Als meine Mutter Annelie im Alter von 21 Jahren versehentlich mit mir schwanger wurde – ich war, wie so viele Kinder dieser Zeit, ein Produkt der Temperaturmethode – war mein Vater 19 und hatte es bis dato nicht geschafft, eine Lehre zu Ende zu bringen. Meine Mutter hingegen, die eine Ausbildung als Stenotypistin bei der Stadtverwaltung Buer gemacht hatte, arbeitete bereits seit ihrem 16. Lebensjahr und musste (und wollte) das auch weiterhin. Als ich eingeschult wurde, ließen sich meine Eltern scheiden.  Meine Mutter studierte auf Lehramt. Wir zogen zum Uroppa in das Haus in der Bergmannssiedlung.

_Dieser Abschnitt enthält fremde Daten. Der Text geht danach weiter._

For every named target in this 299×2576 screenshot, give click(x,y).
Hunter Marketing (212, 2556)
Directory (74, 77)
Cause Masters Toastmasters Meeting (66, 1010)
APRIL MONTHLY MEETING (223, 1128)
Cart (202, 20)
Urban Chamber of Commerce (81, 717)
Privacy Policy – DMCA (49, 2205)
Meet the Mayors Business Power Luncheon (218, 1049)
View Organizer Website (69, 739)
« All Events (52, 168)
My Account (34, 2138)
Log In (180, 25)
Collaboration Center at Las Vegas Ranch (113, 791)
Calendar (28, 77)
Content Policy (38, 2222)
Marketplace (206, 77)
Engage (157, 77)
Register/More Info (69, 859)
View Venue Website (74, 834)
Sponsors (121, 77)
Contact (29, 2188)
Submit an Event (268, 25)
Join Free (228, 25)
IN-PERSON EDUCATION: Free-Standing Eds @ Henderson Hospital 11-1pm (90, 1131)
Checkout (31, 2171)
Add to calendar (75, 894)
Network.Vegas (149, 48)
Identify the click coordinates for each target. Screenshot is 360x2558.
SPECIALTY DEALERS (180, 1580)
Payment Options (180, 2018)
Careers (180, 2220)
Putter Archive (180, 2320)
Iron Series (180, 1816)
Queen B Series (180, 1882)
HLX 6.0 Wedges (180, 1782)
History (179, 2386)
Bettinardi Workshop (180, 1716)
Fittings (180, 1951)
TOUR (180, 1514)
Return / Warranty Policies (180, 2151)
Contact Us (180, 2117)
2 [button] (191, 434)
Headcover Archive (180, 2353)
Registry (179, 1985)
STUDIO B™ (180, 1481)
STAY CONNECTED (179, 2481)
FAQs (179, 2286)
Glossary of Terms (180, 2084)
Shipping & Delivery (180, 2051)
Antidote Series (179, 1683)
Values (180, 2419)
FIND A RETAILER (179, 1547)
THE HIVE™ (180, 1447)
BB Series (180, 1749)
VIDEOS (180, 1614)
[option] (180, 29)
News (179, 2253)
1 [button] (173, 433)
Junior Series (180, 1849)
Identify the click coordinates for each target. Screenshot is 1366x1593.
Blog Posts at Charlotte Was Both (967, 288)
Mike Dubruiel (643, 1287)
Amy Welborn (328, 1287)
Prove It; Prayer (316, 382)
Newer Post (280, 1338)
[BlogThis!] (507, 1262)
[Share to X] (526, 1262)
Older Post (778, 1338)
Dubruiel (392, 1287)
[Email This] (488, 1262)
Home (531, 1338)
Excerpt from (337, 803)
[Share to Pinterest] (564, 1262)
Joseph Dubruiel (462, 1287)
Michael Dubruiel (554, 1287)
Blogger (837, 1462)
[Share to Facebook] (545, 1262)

Ich bin seit vier Generationen die erste, die die Siedlung verlassen hat. Aber wenn ich mit dem Auto ins Ruhrgebiet fahre und die Silhouette des ersten Förderturms auftaucht, geht mir das Herz auf. Wenn ich mit der Straßenbahn fahre und sehe, dass mittags in jedem Waggon mindestens fünf Personen – Männer und Frauen – eine Dose Billigbier in der Hand haben, dann wird es mir schwer. Und wenn ich „Germany’s Next Topmodel“ sehe, wünsche ich mir, ProSieben würde die Einschaltquoten wenigstens einmal getrennt für den Ruhrpott ermitteln. Ich habe nämlich den Verdacht, dass sie niedriger sind als im Rest Deutschlands, denn ich höre den Kommentar potenzieller Zuschauerinnen aus Bottrop oder Wanne-Eickel vor meinem geistigen Ohr: „Wie die da am Rumstöckeln sind, da packsse dich doch am Kopp!“

Und ich arbeite vermutlich nicht zufällig bei einer feministischen Zeitschrift.  Die Männer haben schließlich immer noch alle große Fresse. Na ja, fast alle. Und einige tragen heutzutage sogar echten Kajalstift.